Activation of SNr GABA neurons drives liver-brain-eye axis dysfunction in hepatic encephalopathy.

Hepatic encephalopathy (HE) is frequently accompanied by visual dysfunction, yet the mechanisms underlying the liver-brain-eye axis remain unclear. We established mouse models of acute hepatic encephalopathy (AHE) using thioacetamide and chronic hepatic encephalopathy (CHE) using bile duct ligation, confirming hyperammonemia and visual impairment by electroretinogram (ERG) and visual evoked potentials (VEPs). Retinal analyses revealed preserved structure in AHE, whereas CHE induced significant thinning of the ganglion cell layer (GCL), inner nuclear layer (INL), and outer plexiform layer (OPL).
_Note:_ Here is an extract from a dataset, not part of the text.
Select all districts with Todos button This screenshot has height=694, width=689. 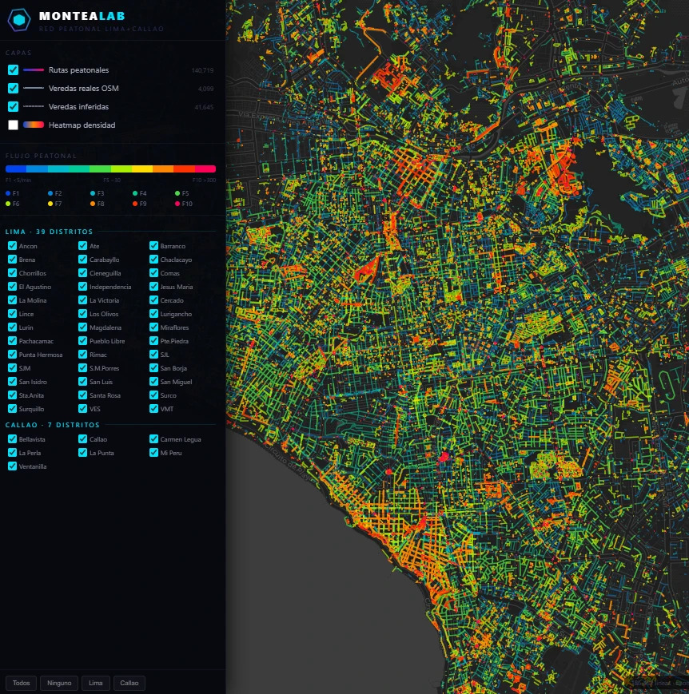coord(22,683)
Viral anterograde tracing identified aberrant activation of medial substantia nigra pars reticulata glutamate decarboxylase 2-positive (mSNr(GAD2)) projections to the superior colliculus (SC) under AHE conditions. Chemogenetic inhibition of this pathway restored retinal function, normalized visual signal transmission, and reduced retinal γ-aminobutyric acid (GABA) release. These findings identify SNr-SC signaling as a key neural mechanism driving liver-brain-eye axis dysfunction in HE.